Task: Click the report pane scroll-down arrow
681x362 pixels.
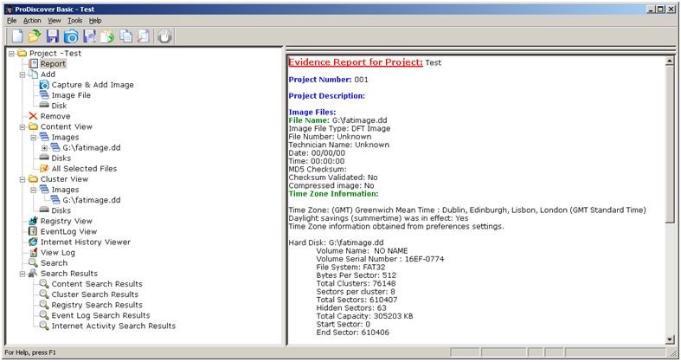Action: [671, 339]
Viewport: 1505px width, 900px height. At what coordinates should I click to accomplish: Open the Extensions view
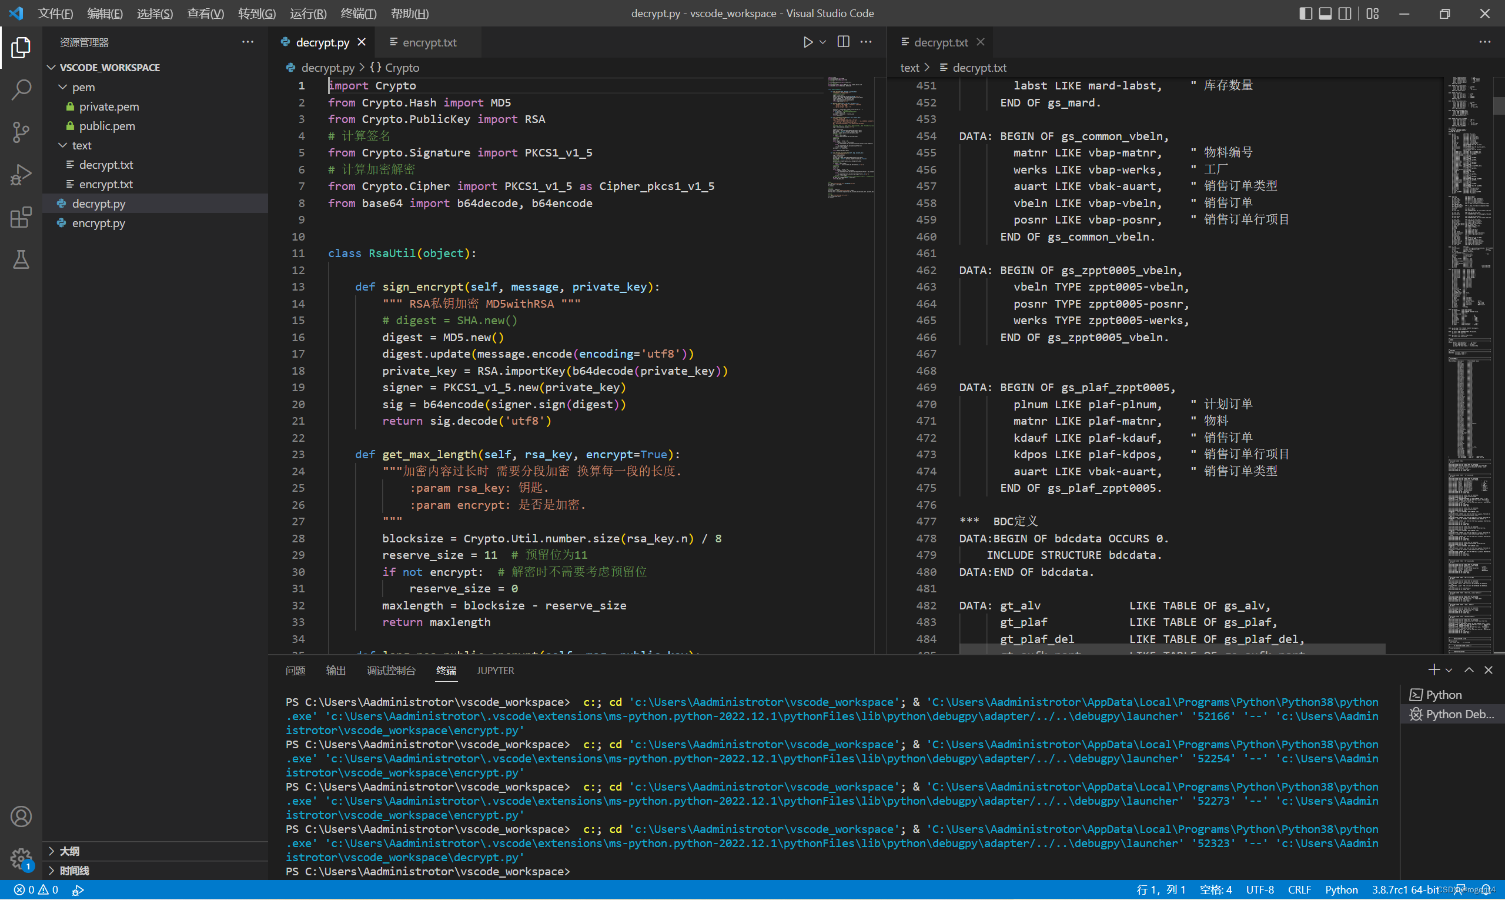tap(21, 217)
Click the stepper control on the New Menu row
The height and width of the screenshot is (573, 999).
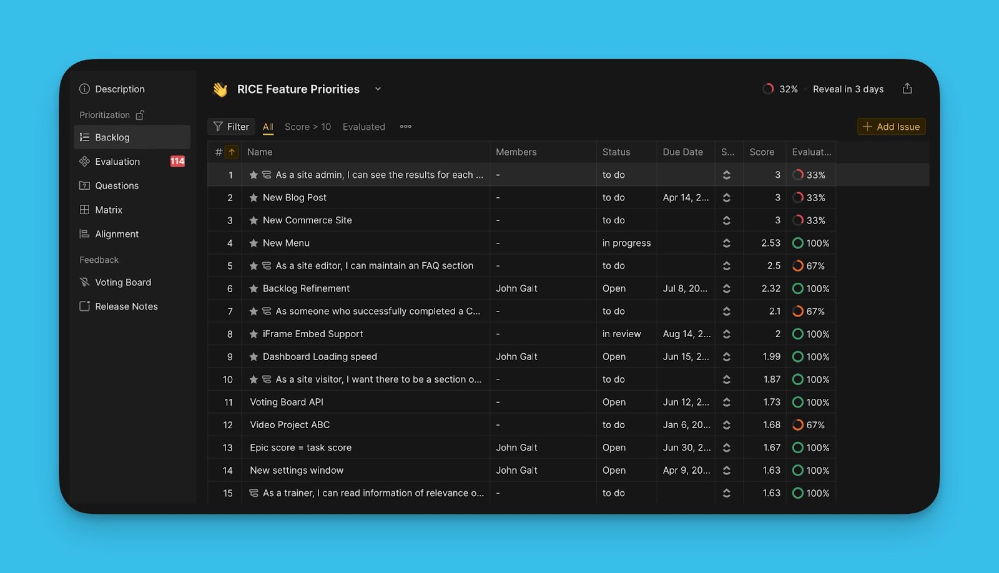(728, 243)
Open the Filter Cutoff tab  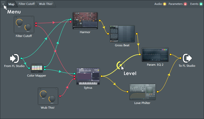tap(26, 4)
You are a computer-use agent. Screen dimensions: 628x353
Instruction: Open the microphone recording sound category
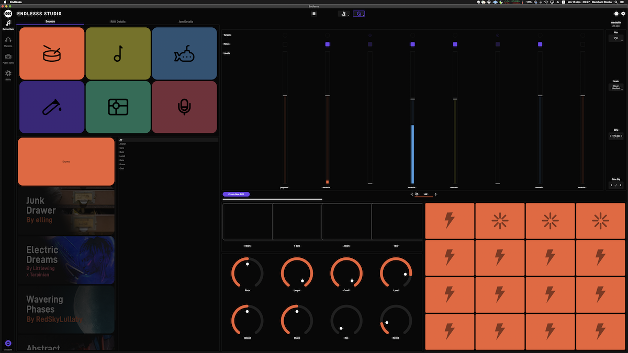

--

*Stated exercise*: Extract each line of the records that contains the string "height". Case counts.

*Answer to this problem*:
Viewport: 1505px width, 900px height. At what coordinates should I click to accomplish: Open the Extensions view
The height and width of the screenshot is (573, 999).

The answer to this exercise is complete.